Pour tenter de garder la mémoire des moments importants, des instants heureux ou encore la beauté d’un lieu ou celle d’un visage, Laura et sa sœur ont été entraînées dès leur plus jeune âge à composer des « photos-pensées », comme le peintre peut composer un tableau. Tâche extrêmement difficile mais seul moyen pour elles de sauvegarder le temps passé, l’instant et l’image d’elles-mêmes cruellement voués à l’effacement.

Mais, à l’aube de ses trente-quatre ans, Laura ne peut plus se satisfaire des « photos-pensées ». Le silence obstiné de ses parents lui est devenu intolérable et elle veut lever l’interdit car elle est désormais persuadée que des photos ont été prises à son insu, qu’elles sont cachées quelque part et qu’il est temps de les exhiber à la lumière. Elle en a besoin. Un jour, elle s’est rendue compte que les « photos-pensées » ne pouvait plus suffire, qu’elle ne parvenait plus à se souvenir des moments qui pourtant avaient compté. Un peu honteuse, elle fait part de son inquiétude à sa sœur, devenue photographe, et qui, au grand soulagement de Laura, partage le même sentiment :
« Est-ce qu’il t’arrive de douter ? demande Laura, directe mais nerveuse (…).
— Douter de quoi ?
— Des choses dont tu te souviens.
— Qu’est-ce que tu veux dire ? (…)
— Crois-tu que nous sommes capables d’oublier des événements importants ?
— Naturellement. » (…)
« Même si nous sommes bien entraînées ? » Laura cherchait à capter le regard de sa sœur.
« De quoi tu parles, Laura ?
— Je note des souvenirs ces derniers temps. (…)
— C’est à cause des photos-pensées, n’est-ce pas ? » dit Moira après un certain temps. Laura fit signe que oui. « Tu en fais encore ?
— Qu’est-ce que tu veux dire ? s’indigna Laura.
— Des photos-pensées ? Tu en fais encore ?
— Evidemment. Comment est-ce que je pourrais m’arrêter ? »
Moira ne répondit pas. Elle jeta machinalement un regard en biais vers son épaule droite, là où l’appareil photo pendait encore il y a un instant. Laura sentit la complicité qu’elle avait avec sa sœur s’effriter. « Tu veux dire que toi, tu n’en fais plus ?
— C’est venu progressivement. (…). Je ne dis pas non plus que je n’en fais plus jamais.
— Comment tu fais pour arrêter ? Moi, je n’y arrive pas. J’en fais souvent sans même y penser.
— Je crois que j’ai remarqué que chaque fois que je faisais des photos avec mon appareil, elles montraient des choses que je n’avais pas retenues et, petit à petit, cela m’a rendue paresseuse. Mon appareil fixait en une fraction de seconde ce que je mettais des minutes à reconstituer dans ma tête. »

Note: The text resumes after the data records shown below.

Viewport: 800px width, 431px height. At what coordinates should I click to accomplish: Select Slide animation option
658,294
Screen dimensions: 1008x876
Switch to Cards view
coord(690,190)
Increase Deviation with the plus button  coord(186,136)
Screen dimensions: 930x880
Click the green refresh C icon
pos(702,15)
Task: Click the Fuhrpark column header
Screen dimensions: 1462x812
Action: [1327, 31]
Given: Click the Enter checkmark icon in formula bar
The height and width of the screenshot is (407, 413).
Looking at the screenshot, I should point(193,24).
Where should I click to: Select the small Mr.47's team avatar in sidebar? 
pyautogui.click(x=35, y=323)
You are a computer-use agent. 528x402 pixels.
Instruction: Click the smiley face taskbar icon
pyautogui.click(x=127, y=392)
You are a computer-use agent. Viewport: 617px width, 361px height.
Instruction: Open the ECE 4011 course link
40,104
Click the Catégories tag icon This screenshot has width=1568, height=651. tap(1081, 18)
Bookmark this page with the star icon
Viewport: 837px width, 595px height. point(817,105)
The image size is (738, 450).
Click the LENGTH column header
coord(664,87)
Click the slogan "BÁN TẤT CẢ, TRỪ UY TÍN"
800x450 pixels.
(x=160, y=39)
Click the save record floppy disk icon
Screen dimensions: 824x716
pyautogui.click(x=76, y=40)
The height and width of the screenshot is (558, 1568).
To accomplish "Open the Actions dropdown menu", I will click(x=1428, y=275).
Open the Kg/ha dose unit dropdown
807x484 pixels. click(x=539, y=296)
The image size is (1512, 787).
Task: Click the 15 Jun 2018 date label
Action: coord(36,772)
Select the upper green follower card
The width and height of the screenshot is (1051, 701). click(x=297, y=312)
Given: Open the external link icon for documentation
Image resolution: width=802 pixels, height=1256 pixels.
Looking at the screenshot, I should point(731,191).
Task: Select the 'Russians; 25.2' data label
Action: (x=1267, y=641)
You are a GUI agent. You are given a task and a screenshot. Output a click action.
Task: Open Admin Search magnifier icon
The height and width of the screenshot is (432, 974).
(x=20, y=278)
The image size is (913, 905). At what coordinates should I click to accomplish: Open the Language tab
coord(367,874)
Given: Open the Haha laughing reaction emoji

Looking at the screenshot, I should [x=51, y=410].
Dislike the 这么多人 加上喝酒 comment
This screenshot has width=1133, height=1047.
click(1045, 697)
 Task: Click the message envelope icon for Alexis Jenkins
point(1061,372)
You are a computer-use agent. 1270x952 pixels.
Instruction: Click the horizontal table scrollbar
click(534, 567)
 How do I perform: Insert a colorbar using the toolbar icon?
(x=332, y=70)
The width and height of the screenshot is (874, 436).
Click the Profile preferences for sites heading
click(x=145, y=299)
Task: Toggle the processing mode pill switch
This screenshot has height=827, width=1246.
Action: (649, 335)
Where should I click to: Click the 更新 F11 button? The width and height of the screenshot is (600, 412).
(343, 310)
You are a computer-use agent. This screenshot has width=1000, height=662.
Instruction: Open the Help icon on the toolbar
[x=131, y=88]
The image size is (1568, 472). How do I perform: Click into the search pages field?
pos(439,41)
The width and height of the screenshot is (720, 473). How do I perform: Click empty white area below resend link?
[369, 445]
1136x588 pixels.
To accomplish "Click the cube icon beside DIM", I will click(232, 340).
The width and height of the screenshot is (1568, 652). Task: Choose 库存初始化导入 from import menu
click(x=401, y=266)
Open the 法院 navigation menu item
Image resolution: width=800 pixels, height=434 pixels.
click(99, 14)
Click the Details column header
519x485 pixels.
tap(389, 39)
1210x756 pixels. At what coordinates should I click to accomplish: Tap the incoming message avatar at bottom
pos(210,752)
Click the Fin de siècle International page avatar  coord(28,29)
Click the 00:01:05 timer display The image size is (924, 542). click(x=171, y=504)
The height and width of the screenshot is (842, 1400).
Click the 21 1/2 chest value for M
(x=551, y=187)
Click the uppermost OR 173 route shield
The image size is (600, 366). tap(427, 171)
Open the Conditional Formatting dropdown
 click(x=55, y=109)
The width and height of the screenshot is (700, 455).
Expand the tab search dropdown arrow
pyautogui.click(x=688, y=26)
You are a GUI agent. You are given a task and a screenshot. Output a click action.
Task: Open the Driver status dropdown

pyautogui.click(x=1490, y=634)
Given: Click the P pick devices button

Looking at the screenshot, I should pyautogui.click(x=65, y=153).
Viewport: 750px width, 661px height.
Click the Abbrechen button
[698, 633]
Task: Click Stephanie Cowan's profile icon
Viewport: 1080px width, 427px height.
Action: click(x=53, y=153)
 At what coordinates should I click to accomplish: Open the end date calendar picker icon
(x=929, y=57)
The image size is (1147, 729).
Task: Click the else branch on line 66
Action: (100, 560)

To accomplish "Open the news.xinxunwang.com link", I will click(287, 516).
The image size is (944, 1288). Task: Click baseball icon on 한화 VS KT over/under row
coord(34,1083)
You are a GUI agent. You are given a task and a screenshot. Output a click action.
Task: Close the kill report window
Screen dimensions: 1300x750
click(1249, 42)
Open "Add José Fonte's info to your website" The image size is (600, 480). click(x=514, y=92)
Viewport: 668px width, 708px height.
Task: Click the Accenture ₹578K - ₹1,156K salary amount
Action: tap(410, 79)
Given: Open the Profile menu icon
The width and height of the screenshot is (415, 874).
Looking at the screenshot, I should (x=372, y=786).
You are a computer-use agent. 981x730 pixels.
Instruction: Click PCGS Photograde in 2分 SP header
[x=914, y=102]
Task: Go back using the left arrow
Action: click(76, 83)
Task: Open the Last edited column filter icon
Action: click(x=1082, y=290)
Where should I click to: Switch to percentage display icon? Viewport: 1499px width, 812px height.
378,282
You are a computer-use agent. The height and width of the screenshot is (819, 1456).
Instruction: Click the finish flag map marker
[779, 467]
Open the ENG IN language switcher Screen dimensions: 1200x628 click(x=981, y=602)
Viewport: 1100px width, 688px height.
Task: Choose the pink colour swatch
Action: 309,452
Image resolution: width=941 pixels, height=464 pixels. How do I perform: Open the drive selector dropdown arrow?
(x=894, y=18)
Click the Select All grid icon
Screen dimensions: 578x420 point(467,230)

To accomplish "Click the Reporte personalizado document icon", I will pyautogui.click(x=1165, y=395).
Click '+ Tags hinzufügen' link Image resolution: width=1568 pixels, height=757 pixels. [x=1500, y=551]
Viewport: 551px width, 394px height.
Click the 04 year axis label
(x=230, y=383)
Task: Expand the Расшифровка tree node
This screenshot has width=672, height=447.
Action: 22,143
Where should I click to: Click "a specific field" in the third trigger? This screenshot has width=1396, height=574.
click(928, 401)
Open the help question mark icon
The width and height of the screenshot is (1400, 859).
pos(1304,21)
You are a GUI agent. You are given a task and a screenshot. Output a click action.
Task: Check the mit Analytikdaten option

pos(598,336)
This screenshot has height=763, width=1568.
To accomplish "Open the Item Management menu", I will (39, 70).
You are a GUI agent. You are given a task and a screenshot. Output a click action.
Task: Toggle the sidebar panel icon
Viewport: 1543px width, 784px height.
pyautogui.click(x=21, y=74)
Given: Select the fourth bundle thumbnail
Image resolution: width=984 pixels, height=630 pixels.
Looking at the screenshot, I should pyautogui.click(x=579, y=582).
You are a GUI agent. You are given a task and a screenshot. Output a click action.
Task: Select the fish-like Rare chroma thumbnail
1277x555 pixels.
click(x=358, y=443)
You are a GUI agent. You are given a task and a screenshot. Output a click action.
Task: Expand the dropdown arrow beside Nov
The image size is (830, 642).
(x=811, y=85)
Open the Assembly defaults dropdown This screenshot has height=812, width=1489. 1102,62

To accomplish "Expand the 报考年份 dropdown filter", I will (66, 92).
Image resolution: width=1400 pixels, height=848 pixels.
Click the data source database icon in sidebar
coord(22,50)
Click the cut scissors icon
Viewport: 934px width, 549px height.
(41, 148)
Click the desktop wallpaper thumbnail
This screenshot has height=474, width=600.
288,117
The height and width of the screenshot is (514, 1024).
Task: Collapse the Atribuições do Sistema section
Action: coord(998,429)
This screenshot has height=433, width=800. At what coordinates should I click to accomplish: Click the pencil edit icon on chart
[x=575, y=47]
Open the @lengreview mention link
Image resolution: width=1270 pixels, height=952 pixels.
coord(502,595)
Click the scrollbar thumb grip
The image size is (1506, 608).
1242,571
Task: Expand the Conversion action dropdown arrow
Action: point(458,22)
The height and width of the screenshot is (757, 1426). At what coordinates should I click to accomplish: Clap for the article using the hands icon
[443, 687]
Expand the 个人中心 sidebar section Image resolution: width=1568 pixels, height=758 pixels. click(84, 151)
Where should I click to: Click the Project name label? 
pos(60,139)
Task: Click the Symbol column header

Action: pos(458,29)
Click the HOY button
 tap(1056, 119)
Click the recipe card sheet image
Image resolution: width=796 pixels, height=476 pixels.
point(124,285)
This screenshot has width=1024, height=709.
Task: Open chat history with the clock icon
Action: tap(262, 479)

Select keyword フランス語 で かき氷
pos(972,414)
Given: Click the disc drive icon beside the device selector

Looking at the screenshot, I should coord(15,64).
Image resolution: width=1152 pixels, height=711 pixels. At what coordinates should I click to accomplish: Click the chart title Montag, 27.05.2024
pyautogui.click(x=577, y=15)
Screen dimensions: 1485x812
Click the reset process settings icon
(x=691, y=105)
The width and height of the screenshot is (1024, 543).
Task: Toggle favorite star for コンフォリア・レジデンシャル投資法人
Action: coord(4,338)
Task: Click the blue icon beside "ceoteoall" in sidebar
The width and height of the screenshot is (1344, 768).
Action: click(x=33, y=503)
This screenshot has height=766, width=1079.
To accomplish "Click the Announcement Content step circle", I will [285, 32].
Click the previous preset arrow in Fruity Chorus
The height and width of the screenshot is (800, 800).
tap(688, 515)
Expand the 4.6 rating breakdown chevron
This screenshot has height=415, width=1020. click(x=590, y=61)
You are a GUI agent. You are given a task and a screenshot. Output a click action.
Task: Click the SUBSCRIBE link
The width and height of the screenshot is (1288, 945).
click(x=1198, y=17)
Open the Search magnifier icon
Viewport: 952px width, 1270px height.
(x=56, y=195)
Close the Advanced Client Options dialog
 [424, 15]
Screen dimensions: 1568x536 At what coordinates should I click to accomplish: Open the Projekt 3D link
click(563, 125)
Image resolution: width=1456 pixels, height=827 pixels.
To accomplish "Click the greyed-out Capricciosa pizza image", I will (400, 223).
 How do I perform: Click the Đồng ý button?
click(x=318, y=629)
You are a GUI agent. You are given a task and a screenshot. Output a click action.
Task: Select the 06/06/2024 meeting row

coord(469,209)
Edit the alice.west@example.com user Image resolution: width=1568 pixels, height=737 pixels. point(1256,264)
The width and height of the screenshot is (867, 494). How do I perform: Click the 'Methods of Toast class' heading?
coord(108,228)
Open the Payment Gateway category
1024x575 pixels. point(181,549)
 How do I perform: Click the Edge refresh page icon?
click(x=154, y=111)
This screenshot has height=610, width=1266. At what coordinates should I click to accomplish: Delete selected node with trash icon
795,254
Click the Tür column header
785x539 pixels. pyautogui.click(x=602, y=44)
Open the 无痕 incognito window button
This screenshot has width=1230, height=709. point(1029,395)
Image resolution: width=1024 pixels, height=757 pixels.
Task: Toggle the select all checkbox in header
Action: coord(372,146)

Dès lors, libérée par les paroles de sa sœur, Laura s’entête et ne cesse d’enquêter sur les raisons pour lesquelles elle est née avec neuf doigts, cherchant des clichés capables de la renseigner sur cet état de fait. Est-elle réellement née avec neuf doigts ? Qu’est donc devenu son auriculaire ? Régulièrement, elle demande à sa mère de lui montrer les photographies de son enfance et la réponse de celle-ci, invariable, ne fait qu’engendrer le trouble et le chaos dans l’esprit de Laura qui fantasme la perte progressive mais inéluctable de ses autres doigts comme on exorcise un traumatisme.

Pourtant, le souvenir de son père en train de prendre une photo en cachette de leur mère hante la jeune femme. Parviendra-t-elle au terme de sa quête et réconciliera-t-elle le passé avec le présent ? Qu’adviendra-t-il du double onirique de Laura ?

Laia Fabregas nous offre ici un roman remarquable sur la douleur de l’oubli, la mémoire enfouie, le secret et le trouble infini des mystères de l’origine. Déconcertant de cruauté, original et flamboyant, ce premier roman est une belle promesse.

P.-S.

Laia Fabregas, La Fille aux neuf doigts, Actes Sud, 2010. Traduit du néerlandais par Arlette Ounanian. Titre original : Het meisje met de negen vingers.